- The Secure Act would expand access to retirement savings for workers by making it easier for small employers to offer retirement plans, give part-time workers access to 401(k) plans and eliminate the age cap for individual retirement account contributions.
- The bill was passed by the House in May, but the Senate has yet to move on the legislation.
- One reason: disagreements over whether to include a proposal to expand the use of 529s funds to pay for things like home schooling and therapy for children with disabilities.
When a bill to improve Americans' retirement security sailed through the House last month, it looked like the country was on the brink of the first major retirement reform since 2006.
Then the bill went to the Senate. Weeks later, it still has not come up for a vote.
Known as the Secure Act, the proposal is aimed at enhancing retirement by making it easier for more individuals to save.
Key changes include allowing small employers to band together to offer 401(k) plans, giving part-time workers access to retirement plans, repealing the 70½ age limit for individual retirement account contributions, boosting the age for required minimum distributions to 72 from 70½ and expanding access to annuities in 401(k) plans.
The Secure Act was approved by the House on May 23 by 417-3. Proponents were said to be hoping to push it through the Senate using a process called unanimous consent.
That means that the Senate would vote on the House version without making changes.
That hasn't happened partly due to opposition from Senator Ted Cruz, R-Texas. Proposals he supports to expand the use of 529s to pay for home schooling and therapy for disabilities, among other expenses, were dropped from the House legislation.
Other expansions of the 529 college savings program, including the ability to pay for student loans and apprenticeships, remained.
"The retirement bill that unanimously passed in the House Ways and Means Committee included the expanded 529 savings plan package," a spokesman for Cruz said. "Unfortunately, at the behest of special interest groups, Speaker Pelosi removed the 529 expansion from the bill before sending it to the Senate."

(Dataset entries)
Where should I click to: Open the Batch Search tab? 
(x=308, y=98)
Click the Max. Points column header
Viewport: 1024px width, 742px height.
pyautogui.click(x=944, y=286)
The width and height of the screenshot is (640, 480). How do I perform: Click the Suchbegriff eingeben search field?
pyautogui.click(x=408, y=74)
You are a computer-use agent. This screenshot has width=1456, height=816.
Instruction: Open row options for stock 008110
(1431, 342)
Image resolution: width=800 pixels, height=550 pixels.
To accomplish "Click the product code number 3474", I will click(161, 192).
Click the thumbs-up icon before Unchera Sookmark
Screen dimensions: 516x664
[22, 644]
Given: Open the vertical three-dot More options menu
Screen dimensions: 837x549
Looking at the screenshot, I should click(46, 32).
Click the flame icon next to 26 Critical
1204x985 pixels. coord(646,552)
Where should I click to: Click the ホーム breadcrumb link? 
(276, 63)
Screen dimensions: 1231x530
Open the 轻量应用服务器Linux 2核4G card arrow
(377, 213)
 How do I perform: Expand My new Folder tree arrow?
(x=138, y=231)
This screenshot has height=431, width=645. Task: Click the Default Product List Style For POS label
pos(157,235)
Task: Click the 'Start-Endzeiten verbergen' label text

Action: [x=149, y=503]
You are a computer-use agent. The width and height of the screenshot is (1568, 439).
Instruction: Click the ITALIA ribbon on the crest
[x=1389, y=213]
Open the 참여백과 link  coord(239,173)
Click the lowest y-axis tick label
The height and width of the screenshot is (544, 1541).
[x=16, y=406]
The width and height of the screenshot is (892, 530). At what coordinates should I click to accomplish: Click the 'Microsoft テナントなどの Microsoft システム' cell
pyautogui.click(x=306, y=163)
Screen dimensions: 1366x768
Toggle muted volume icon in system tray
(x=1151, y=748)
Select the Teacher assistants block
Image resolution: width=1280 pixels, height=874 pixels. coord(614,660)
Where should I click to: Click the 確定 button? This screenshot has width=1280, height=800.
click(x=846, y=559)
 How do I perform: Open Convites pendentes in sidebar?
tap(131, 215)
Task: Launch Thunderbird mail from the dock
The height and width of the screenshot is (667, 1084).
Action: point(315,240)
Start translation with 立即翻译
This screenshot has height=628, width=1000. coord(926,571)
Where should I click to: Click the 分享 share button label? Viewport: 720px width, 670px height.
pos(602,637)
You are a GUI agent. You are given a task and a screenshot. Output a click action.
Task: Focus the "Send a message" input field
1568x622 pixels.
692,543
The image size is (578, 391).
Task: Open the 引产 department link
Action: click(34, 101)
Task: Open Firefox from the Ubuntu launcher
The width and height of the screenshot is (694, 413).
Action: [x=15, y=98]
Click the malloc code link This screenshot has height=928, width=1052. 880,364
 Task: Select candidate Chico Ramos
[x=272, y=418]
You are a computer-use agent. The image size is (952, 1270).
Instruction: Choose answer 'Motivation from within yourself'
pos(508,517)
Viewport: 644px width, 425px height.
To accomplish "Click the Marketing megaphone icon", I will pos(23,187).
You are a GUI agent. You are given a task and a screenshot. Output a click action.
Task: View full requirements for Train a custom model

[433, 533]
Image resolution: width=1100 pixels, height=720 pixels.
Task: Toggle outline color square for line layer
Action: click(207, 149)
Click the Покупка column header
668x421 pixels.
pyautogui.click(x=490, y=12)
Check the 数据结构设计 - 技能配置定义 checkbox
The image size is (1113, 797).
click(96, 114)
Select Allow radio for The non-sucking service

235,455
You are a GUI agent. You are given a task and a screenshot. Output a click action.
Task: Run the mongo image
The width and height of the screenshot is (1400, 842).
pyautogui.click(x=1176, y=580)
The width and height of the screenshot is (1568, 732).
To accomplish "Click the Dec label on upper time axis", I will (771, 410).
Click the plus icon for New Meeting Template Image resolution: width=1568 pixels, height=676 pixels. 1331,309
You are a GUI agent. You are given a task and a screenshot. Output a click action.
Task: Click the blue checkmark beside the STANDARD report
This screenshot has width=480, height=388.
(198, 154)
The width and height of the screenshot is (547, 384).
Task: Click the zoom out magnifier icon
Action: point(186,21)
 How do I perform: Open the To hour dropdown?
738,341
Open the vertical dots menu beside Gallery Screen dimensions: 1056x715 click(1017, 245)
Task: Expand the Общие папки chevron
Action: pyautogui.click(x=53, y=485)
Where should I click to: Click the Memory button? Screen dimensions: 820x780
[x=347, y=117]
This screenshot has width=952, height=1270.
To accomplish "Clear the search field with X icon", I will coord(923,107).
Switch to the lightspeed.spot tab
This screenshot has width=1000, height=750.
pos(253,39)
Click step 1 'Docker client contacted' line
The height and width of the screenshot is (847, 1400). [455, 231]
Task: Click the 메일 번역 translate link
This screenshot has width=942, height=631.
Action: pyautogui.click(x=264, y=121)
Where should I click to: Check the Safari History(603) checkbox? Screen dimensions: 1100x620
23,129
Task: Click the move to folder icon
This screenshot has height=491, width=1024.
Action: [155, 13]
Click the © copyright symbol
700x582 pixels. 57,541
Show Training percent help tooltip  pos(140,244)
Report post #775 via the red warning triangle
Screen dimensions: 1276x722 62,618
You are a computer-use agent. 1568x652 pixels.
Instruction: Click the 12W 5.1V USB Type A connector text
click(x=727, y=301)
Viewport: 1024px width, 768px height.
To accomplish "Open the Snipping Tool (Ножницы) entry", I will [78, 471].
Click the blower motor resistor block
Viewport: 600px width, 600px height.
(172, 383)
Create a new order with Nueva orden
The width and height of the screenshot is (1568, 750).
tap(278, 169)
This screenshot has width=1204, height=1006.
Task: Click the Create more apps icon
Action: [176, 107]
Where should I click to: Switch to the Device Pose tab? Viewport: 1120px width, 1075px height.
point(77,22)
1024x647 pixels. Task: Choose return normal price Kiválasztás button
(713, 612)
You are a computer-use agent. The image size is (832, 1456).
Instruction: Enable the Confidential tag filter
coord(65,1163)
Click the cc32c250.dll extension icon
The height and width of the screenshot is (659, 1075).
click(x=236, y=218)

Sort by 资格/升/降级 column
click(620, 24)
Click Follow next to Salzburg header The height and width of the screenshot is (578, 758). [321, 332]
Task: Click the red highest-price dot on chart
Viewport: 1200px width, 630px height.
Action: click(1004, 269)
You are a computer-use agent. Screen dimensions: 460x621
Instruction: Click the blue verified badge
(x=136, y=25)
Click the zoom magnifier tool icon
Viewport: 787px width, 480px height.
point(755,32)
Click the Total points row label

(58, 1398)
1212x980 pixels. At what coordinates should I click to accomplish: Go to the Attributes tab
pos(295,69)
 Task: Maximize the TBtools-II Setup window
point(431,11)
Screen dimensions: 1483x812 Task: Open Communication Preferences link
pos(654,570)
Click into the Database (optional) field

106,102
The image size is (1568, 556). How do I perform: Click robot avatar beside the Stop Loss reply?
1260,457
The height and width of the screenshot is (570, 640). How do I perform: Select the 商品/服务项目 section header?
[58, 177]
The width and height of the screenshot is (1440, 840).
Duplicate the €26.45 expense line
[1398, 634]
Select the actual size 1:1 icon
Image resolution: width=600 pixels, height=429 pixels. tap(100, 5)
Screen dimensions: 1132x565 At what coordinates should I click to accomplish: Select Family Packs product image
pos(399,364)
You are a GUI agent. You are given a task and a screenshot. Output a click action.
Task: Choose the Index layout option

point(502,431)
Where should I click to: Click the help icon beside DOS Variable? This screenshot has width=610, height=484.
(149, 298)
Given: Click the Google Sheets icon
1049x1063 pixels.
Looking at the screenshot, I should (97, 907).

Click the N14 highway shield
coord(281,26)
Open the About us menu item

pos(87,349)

Work request 1 >>
Answer these from the article on the Secure Act:
(a) By what vote did the House approve the Secure Act?
(b) To what age would the bill raise required minimum distributions?
(c) Which senator's opposition is cited as part of why the Senate has not voted?
Work request 2 >>
Copy the passage from the Secure Act article starting with "Key changes include" and going on through "called unanimous consent.".

Worked solution 1 >>
(a) 417-3
(b) 72
(c) Ted Cruz

Worked solution 2 >>
Key changes include allowing small employers to band together to offer 401(k) plans, giving part-time workers access to retirement plans, repealing the 70½ age limit for individual retirement account contributions, boosting the age for required minimum distributions to 72 from 70½ and expanding access to annuities in 401(k) plans.
The Secure Act was approved by the House on May 23 by 417-3. Proponents were said to be hoping to push it through the Senate using a process called unanimous consent.